Late last year, Sappi’s price on the New York Stock Exchange traded at just over $17 a share, the highest level since listing there in 1999. The stock has since retraced to just over $14 a share, but the recent record levels appear to have factored in the excellent quarterly earnings report seen by investors on Thursday.
Johannesburg-based Sappi’s adjusted quarterly operating income (which attempts to show like-on-like figures) for the three months to December 31 2006 (the first quarter of Sappi’s 2007 financial year) was at $63m, the highest since at least the first quarter of 2004. In five of the six preceding quarters, comparable figures were lower than $16m.
The forestry products sector has recorded a rotten century to date, but in the divisions, coated fine paper has suffered the most. Sappi is, of course, the world’s leading producer of coated fine paper (used mainly in glossy magazines and catalogues), and also of dissolving pulp. Some 46% of Sappi’s products are manufactured in Europe, 30% in North America, with the balance supplied by South Africa.
Europe accounts for 43% of group sales, followed by North America at 30%, Southern Africa at 14%, with the balance of 13% going to Asia and the rest of the world. With coated fine paper at the group’s core, Sappi Executive Chairman Eugene van As says Sappi has now implemented price increases in Europe. These are seen as ” essential” to restoring margins after five years of declining coated fine paper prices, and two years of input cost escalations.
The so-called crude oil crisis translated into heavy cost increases for Sappi, in both energy usage, and chemicals uptake.
However, Van As said that global demand for coated fine paper is growing at “a strong” 4% a year. A tough market had forced peers to shut down certain uncompetitive plants, and no new plants are on track anywhere in the world, leaving Sappi in “pole position” to exploit the situation.
Operating cash flow, for which Sappi is renowned, remained strong in the latest quarter.

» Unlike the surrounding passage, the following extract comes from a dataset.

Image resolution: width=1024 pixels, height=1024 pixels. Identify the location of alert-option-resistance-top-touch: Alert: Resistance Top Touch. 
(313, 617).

The group’s operating cash flow peaked in the year to September 30 2002, at $722m, before falling to $645m the next year, then $601m in 2004, then $569m in 2005, and then $464m in the 2006 financial year.
Sappi’s operating profit peaked in the year to September 30 2002, at $402m, before falling to $272m the next year, then $188m in 2004, and then crashing to a loss of $109m in the 2005 year. It then recovered substantially to $125m in the 2006 financial year.
In a statement on Thursday, Sappi said pulp prices continue to be strong, and that “we expect earnings in the next quarter to improve compared to this quarter (excluding unpredictable fair value adjustments)”.